- _Required task_
Pick out and copy every line in the listing below that contains the word "This". Case counts.
================================
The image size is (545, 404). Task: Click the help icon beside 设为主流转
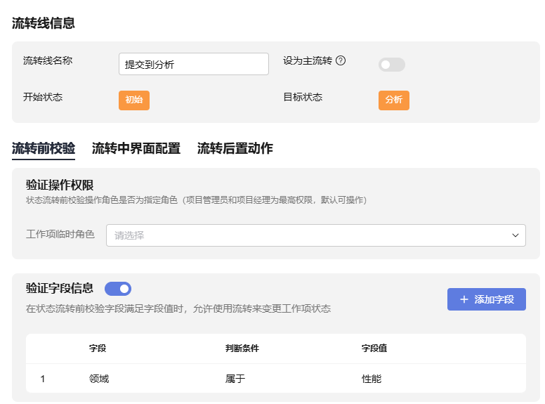(x=341, y=60)
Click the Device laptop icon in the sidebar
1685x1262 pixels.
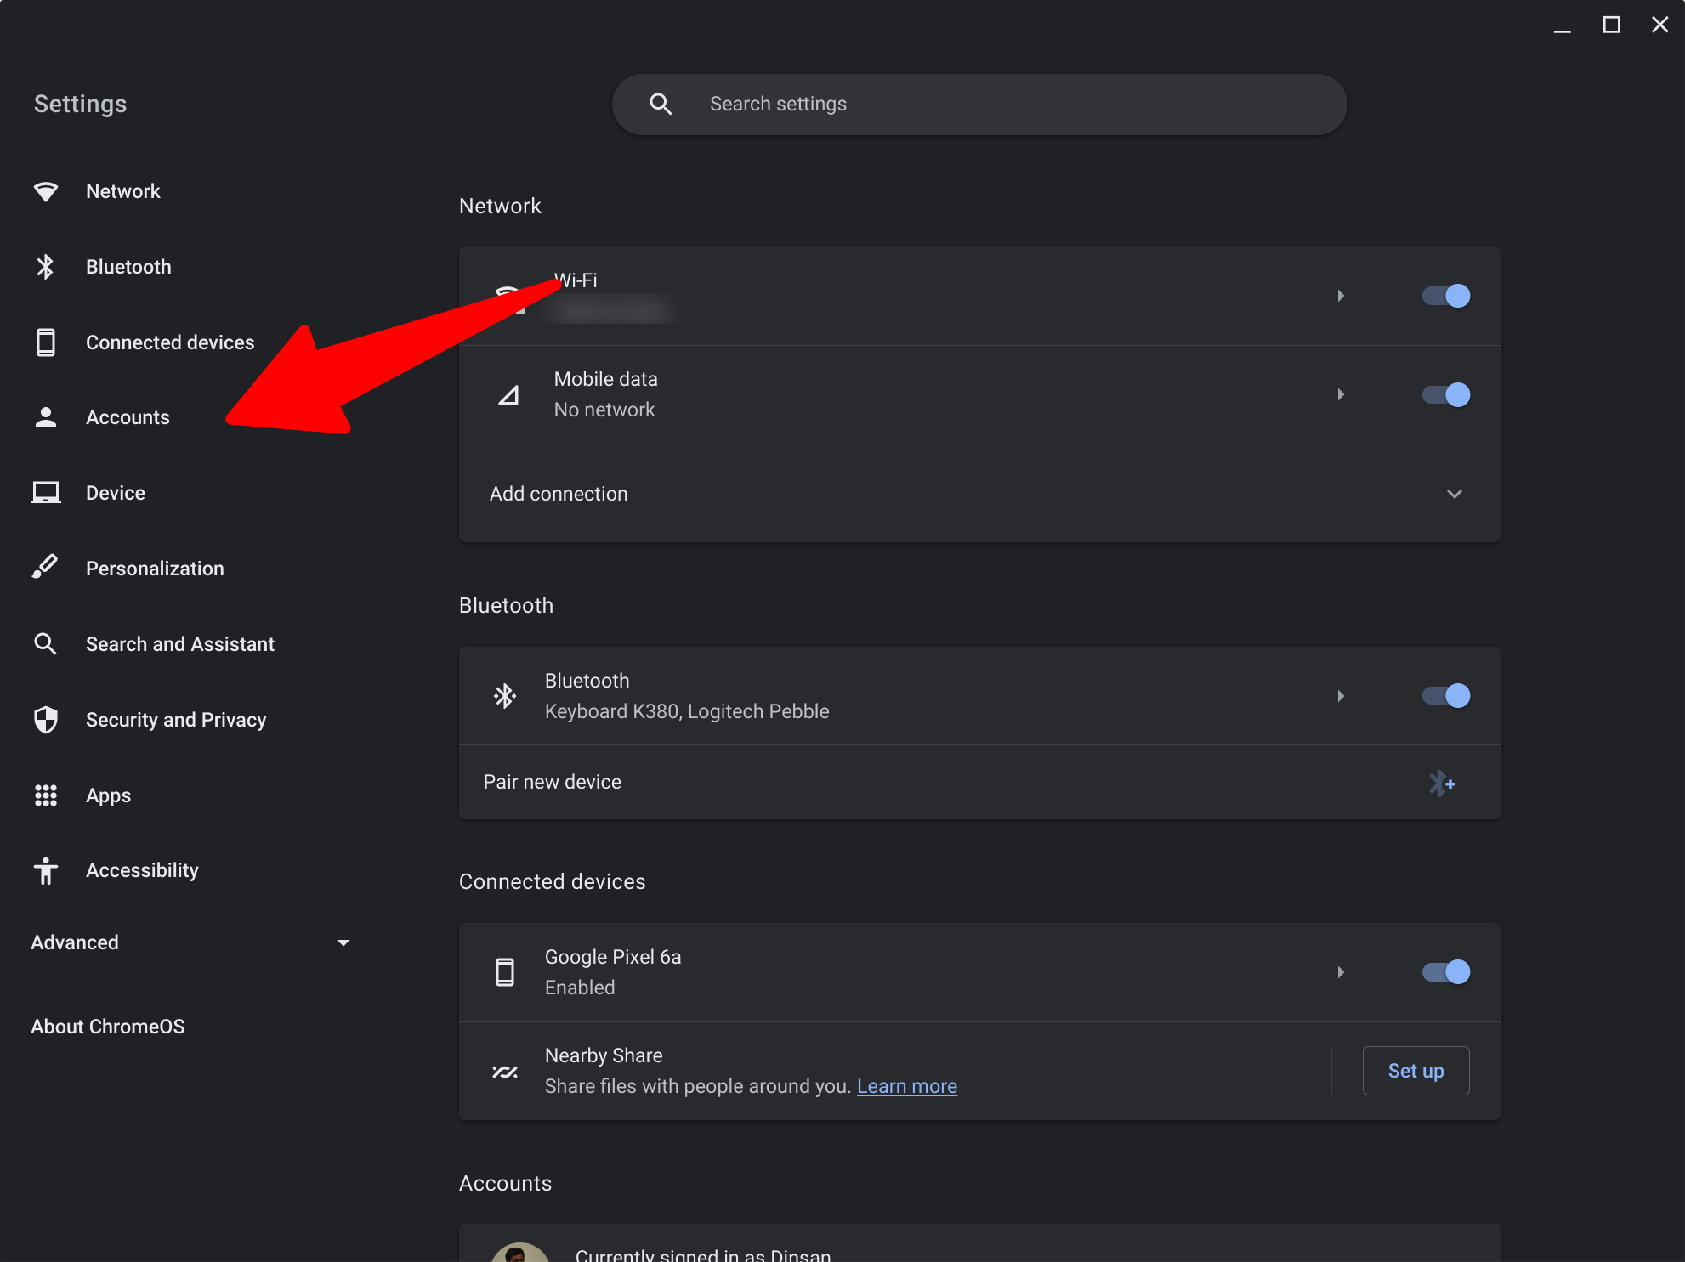pyautogui.click(x=45, y=493)
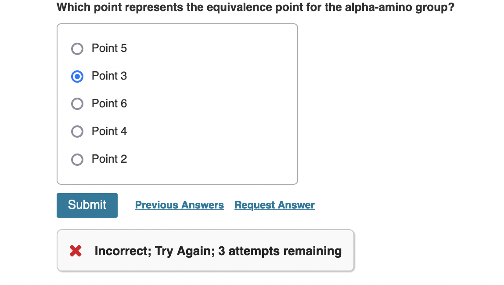Deselect the currently chosen Point 3 option
The image size is (504, 285).
(x=77, y=77)
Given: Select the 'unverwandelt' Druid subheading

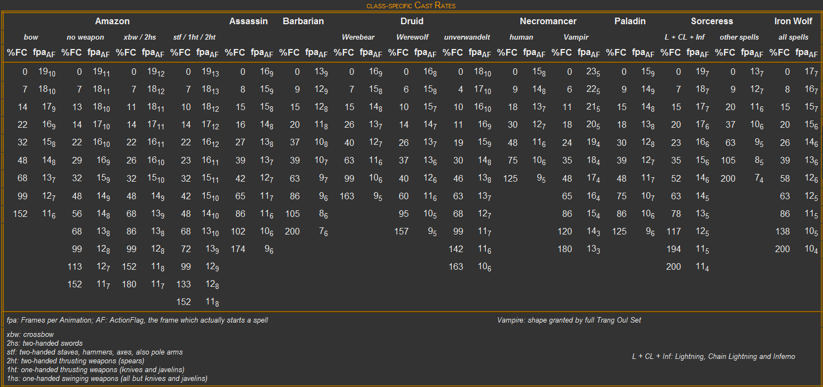Looking at the screenshot, I should [x=467, y=37].
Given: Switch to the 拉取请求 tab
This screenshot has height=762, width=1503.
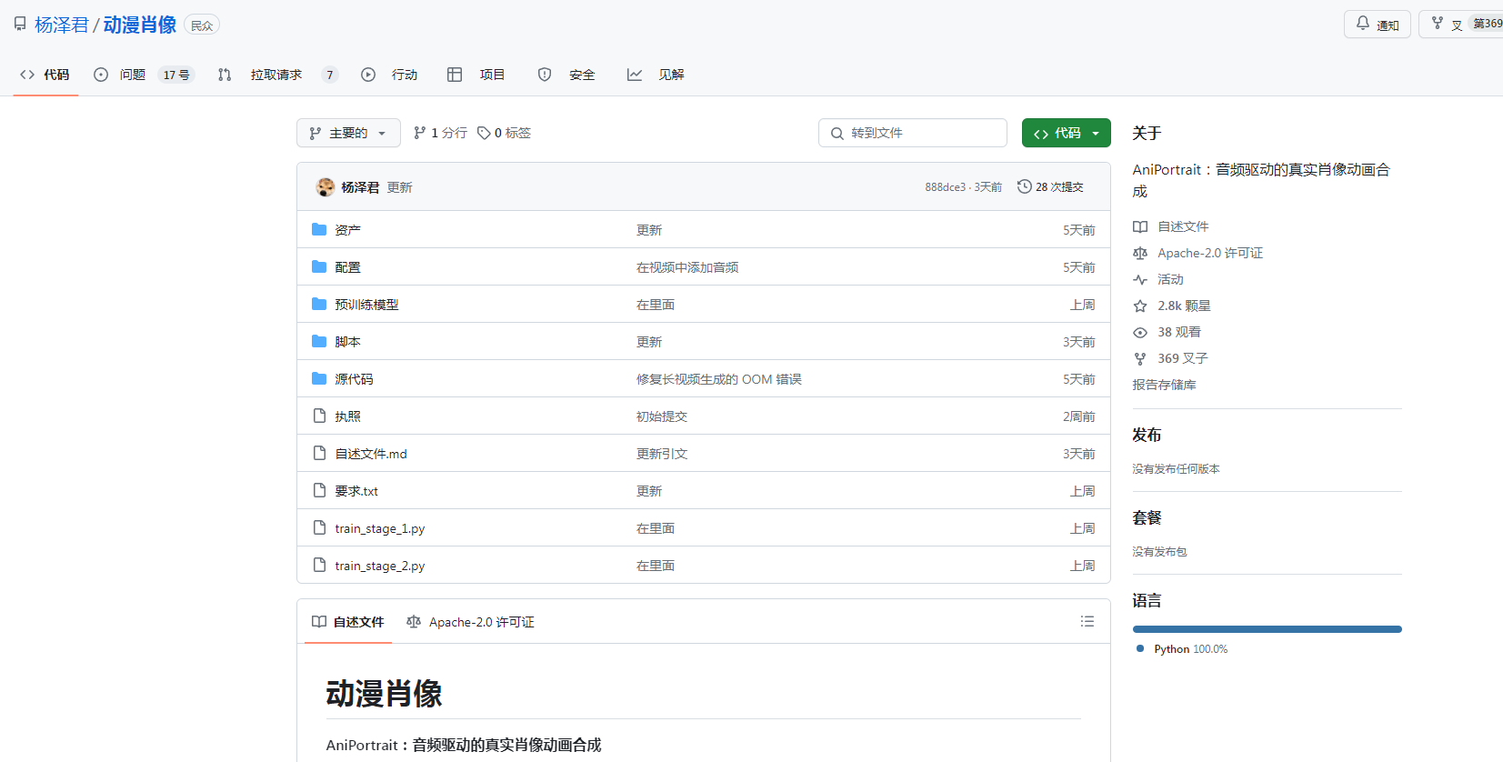Looking at the screenshot, I should pyautogui.click(x=276, y=75).
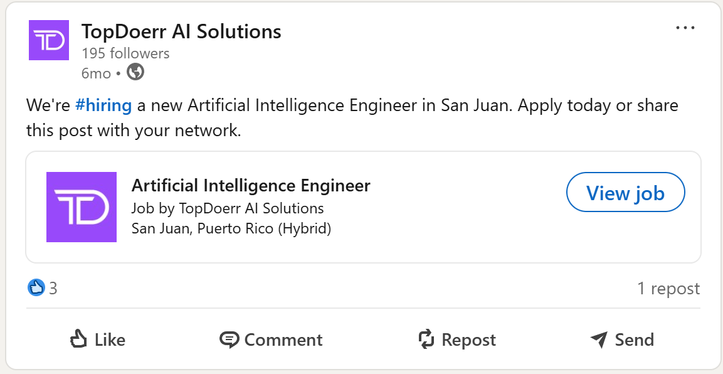Open the Comment box via speech bubble

(271, 339)
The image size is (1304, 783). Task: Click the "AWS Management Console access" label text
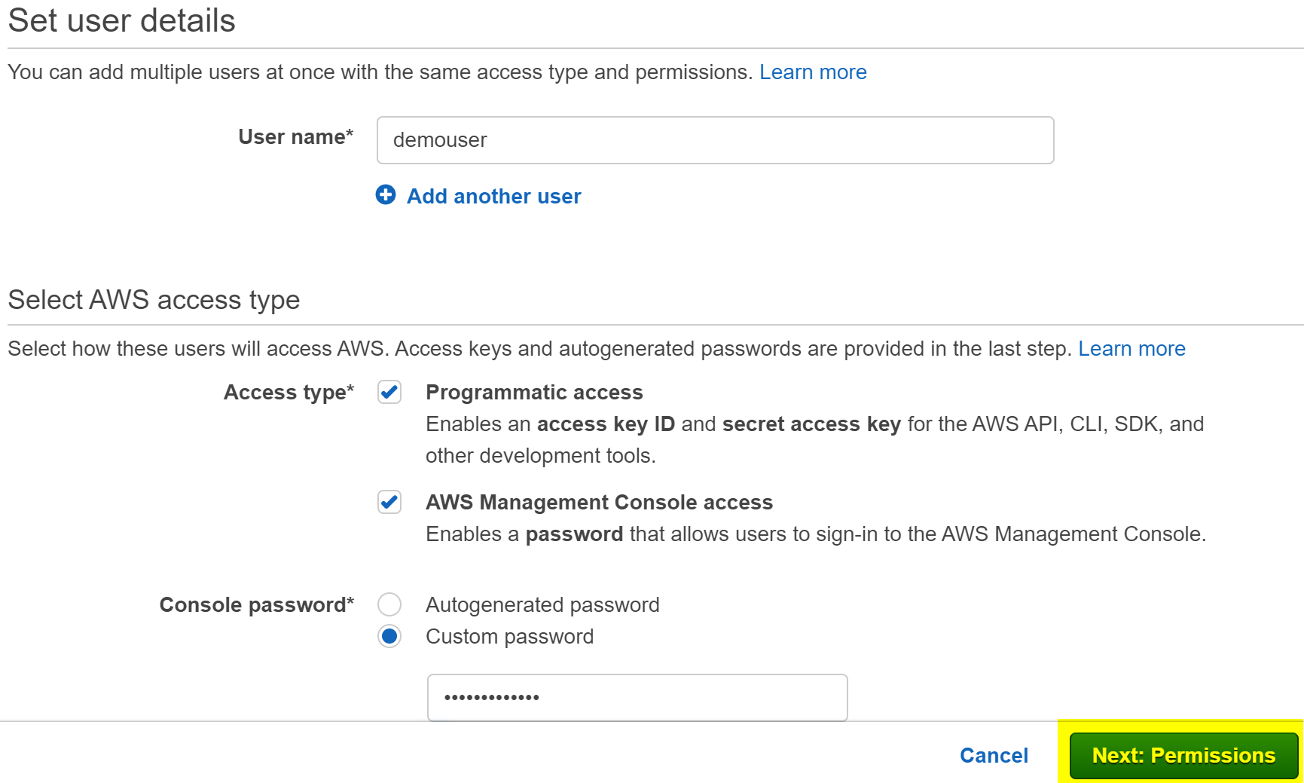[599, 503]
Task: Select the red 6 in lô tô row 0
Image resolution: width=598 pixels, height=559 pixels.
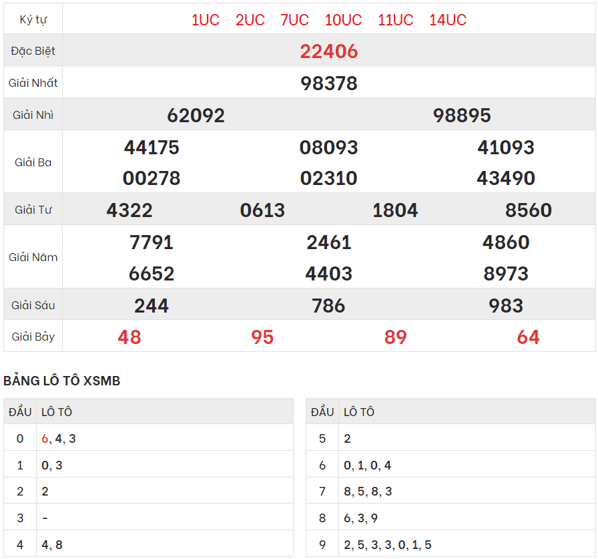Action: pyautogui.click(x=45, y=439)
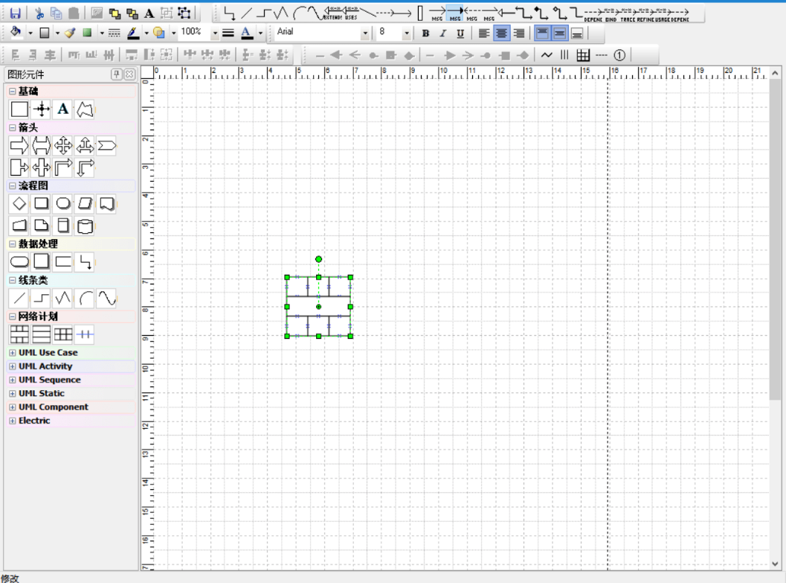Expand the Electric shapes category
This screenshot has width=786, height=583.
(x=13, y=421)

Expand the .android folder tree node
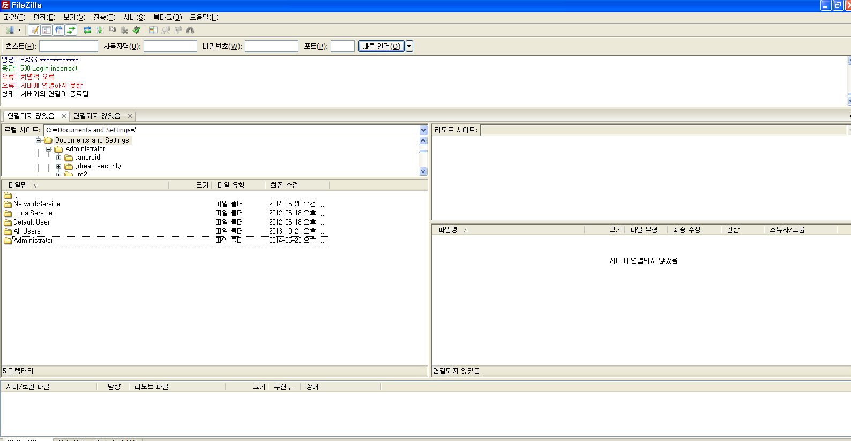59,158
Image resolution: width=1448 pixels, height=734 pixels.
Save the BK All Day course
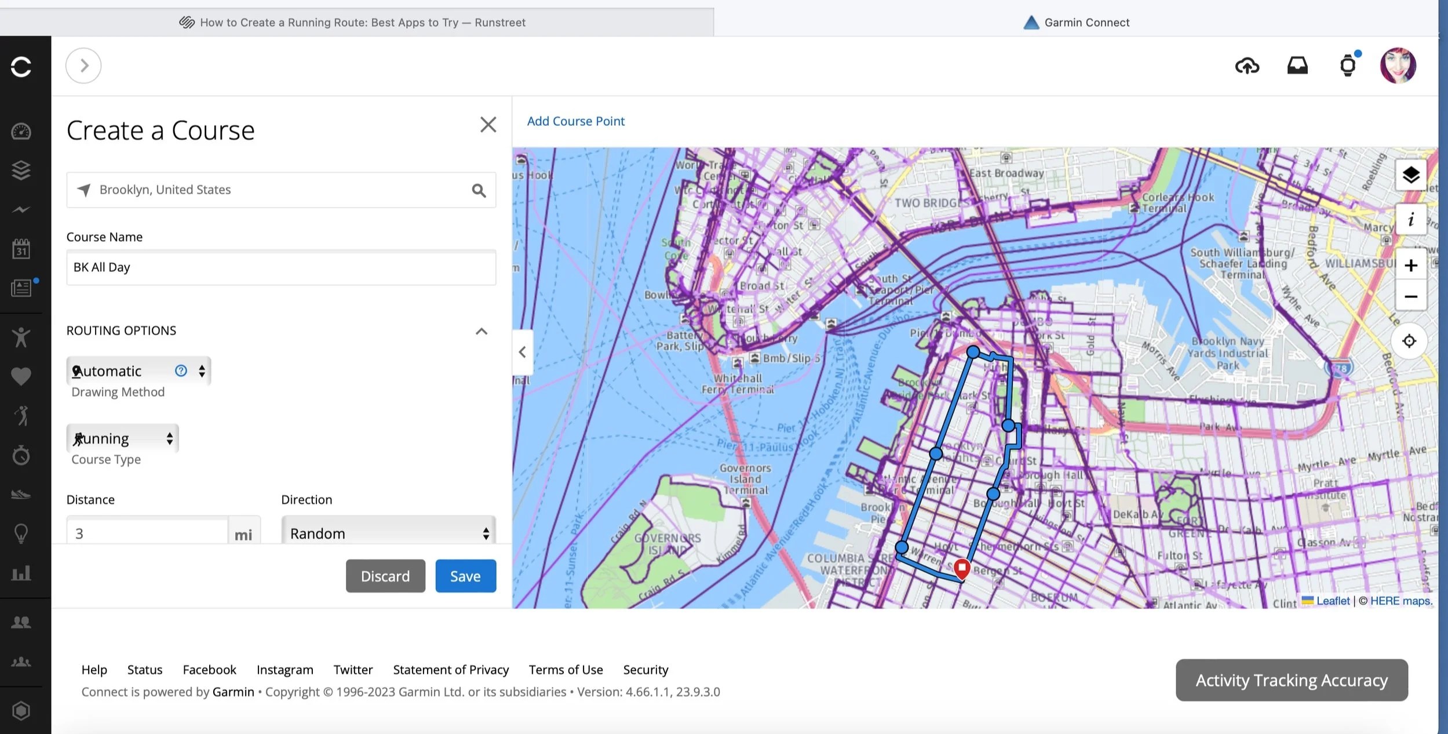[465, 576]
================================
- _Task solution_
This screenshot has height=762, width=1503.
This screenshot has width=786, height=583.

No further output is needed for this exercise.